Source excerpt
**********
TxHelper - Blockchain Transaction Layer Simulator

Blockchain transaction models differently impact blockchain consensus. TxHelper provides the functionalities required to simulate these different transaction models for consensus benchmarks easily. Currently, txHelper supports 6 different transaction models with two digital signatures. It also allows changing application-specific data, such as the average payload size and the average number of inputs/outputs per transaction to simulate different applications.

Run tests: go test

Run benchmarks: go test -v -bench=. -run=BenchmarkExeContext_VerifyStoredAllTransactionPeers

What is a blockchain transaction?

Blockchains are live databases with applications. In some cases, the application is a decentralized bank that transfers money between users securely while data blockchains' application may be a decentralized file system. A transaction is a technical term used to represent an individual application update, e.g., money transferring or updating a file(s). A generic transaction contains inputs, outputs, and a transaction header. An input is a piece of application data that already exists, and an output is the application data that will replace those inputs. For example, an input could be an identifier to a blockchain file, and the output could be the updated version of that file. Another example would be that an input user is transferring some coins to an output user. In both cases, the transaction header contains cryptographic data (digital signatures and zero-knowledge proofs) to prove that the application update is correct and authenticated by input owners. However, in some cases, the applications may want accountability, which means the output owners must authorize the transaction, e.g., owners of files or accountable-auditable cash systems where users are only allowed to pay if the receivers authorize them.

Transaction Models

TxHelper supports the following transaction 6 models.

Transaction Model Transaction Type Transaction Header Currently supported Signatures
Classic UTXO (1) Non-Zero-History Signatures of input owners Schnorr, Aggregated BLS
Classic Accounts (2) Non-Zero-History Signature of input owner Schnoor, Aggregated BLS
Classic Accountable UTXO (3) Non-Zero-History Signatures of input + output owners Schnorr, Aggregated BLS
Classic Accountable Accounts (4) Non-Zero-History Signatures of input + output owners Schnorr, Aggregated BLS
Origami UTXO (5) Zero-History Activity-proof, excess and a difference-signature Schnorr, BLS
Origami Accounts (6) Zero-History Activity-proof and signatures of all output owners Schnorr, BLS
Application Simulation

TxHelper simulates a generic application where you can set the average payload (average size of an output/input), and the average number of inputs and outputs per transaction. For example, the payload of a cryptocurrency is 8 bytes plus average contract size (for plain-text coins) or roughly 800 bytes (for confidential coins), while the payload could be higher as 2KB for file systems.

Tradeoffs of Models

The most suitable transaction model for an application depends on the application-specific requirements since each transaction model has some tradeoffs. The simplest example is the difference between the UTXO model and the account model. In the account model, each public key has only one state, and a transaction takes that state and modify into a new state. Hence, the account-based transactions, inputs are the identifiers to the accounts, and outputs contain the new state. Unless an output belongs to a new account, the output does not need to mention the public key, which can be recovered from reading the blockchain via the input identifier. However, this efficiency comes at the cost of additional database queries to make sure that the new public keys were not used before.
**********
Exercise tasks
• A. In the TxHelper description, what does the transaction header of the Origami UTXO model contain?
• B. Resume the TxHelper description from the point where it stops.

Given information
**********
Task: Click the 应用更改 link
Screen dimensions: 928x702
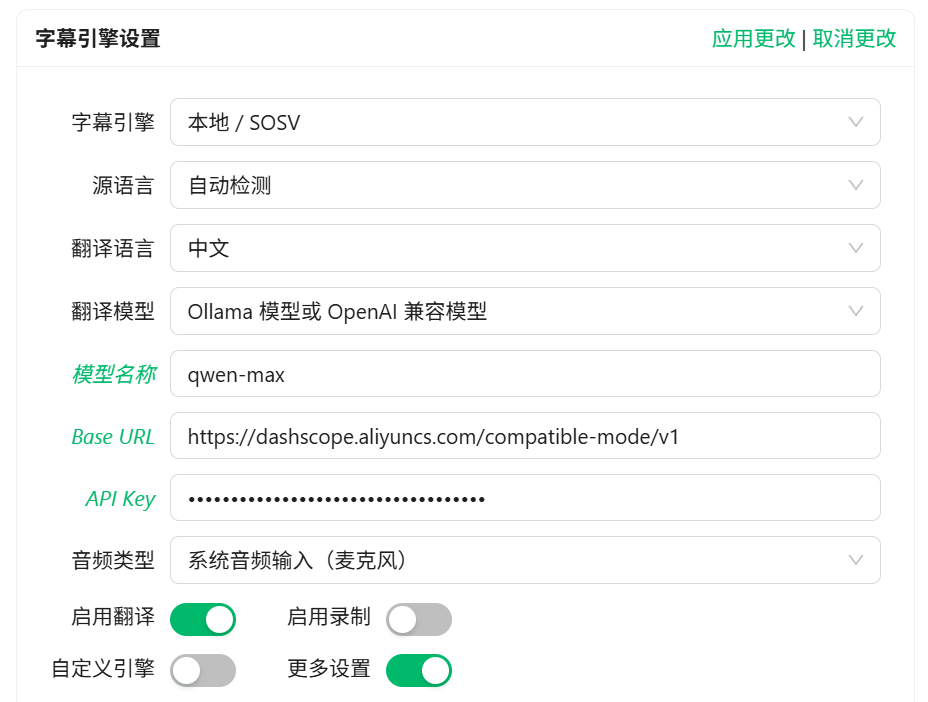Action: [x=753, y=39]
**********
Answers to each task
• A. An activity-proof, excess and a difference-signature.

• B.
In UTXO (Unspent Transaction Outputs) model, each output has a public key associated with them, and multiple outputs may belong to the same public key. Hence, verifiers do not need to run database queries on unique public keys, but there is a tradeoff on transaction size since all new public keys must be stated in the transaction.

In summary, if the users prefer to create a new public key frequently, then the UTXO model is a better option. However, if the users tend to keep the public keys for the long term, then an account model is a better option.

TxHelper helps to identify what happens to blockchain performance with different application requirements and transaction models, so the best transaction model can be selected.

Tradeoffs of Signatures

Digital signatures (or some unforgeable proofs) are required to verify that the owners authorized the transaction. Hence, digital signature has a significant impact on blockchain performance. TxHelper currently supports two digital signatures, Schnorr signatures and aggregated BLS signatures.

Signature Public Key Size Signature Size Public Aggregation Verification Time
Schnorr (1) 32 64 No O(number of public keys)
Aggregated BLS (2) 128 32 Yes O(number of public keys)

Even though BLS signatures are shorter and can be aggregated, they typically take more time for verification. Once the other hand, Schnorr public keys are shorter and take less time to verify but cannot publicly aggregate signatures. Hence, the choice of the signature depends on how frequently the new public keys are created and whether the transaction model is UTXO or account-based.

Tradeoffs of Zero-History and Non-Zero-History

In blockchains, the consensus proofs show the accepted transactions. In non-zero-history blockchains, verifiers cannot verify the consensus proofs without the history of the blockchain, e.g., spent UXTO or an old account state. Hence, a self-verifiable blockchain is catastrophically large, and the startup time can be days. However, in zero-history blockchains, the consensus proof can be verified without the history, and they are immutable (there is only one valid zero-history blockchain per consensus proof set) due to a special proof called activity proof (32 bytes per transaction). Therefore, these blockchains significantly reduce the size and decrease the startup time of new peers.

However, zero-history blockchains only perform better than non-zero-history blockchains if there is an application history. For example, if there are only new accounts but no account is being modified, then zero-history blockchains will be larger than non-zero-history blockchains due to activity proofs and no history to delete. However, in real applications, zero-history blockchains are significantly shorter than non-zero-history blockchains.

Setting up TxHelper

In a blockchain network, clients create and send transactions to peers (miners). First, we need to create two TxHelper contexts for clients and peers. For example,

ctxClient := NewContext(clientId, 1, txModel, SigType, averageSize, totalUsers, averageInputMax, averageOutputMax, distributionType)

ctxPeer := NewContext(peerId, 2, txModel, SigType, averageSize, totalUsers, averageInputMax, averageOutputMax, distributionType)

Note that these peer contexts should be included with your consensus peers/nodes.

Here, clientId and peerId is used to identify each context separately. For clients, uType = 1 and for peers, uType = 2. TxHelper supports two signatures, Schnorr signatures (sigType = 1) and BLS signatures (sigType = 2) on elliptic curves. Note that both client(s) and peer(s) must have the same variables. We will explain other variables in the next section.

Random Transaction Generation

Once we have the contexts, we can create a sequence of random transactions to create new UTXO/accounts and update existing UTXO and accounts.

var tx *Transaction
tx = ctxClient.RandomTransaction()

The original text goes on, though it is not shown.